WHAT TO WORK ON:
Please reproduce exactly the line that carries "Viewport: 966px width, 429px" and all remaining lines through the last line of the data, and write nothing else.

RECORDS SUPPLIED:
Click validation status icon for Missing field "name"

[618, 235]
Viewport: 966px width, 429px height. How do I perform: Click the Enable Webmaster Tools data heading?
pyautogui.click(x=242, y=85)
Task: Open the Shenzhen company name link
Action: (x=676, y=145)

TASK RESULT:
Viewport: 966px width, 429px height. How do I perform: Click the Enable Webmaster Tools data heading?
pyautogui.click(x=242, y=85)
Task: Open the Shenzhen company name link
Action: (x=676, y=145)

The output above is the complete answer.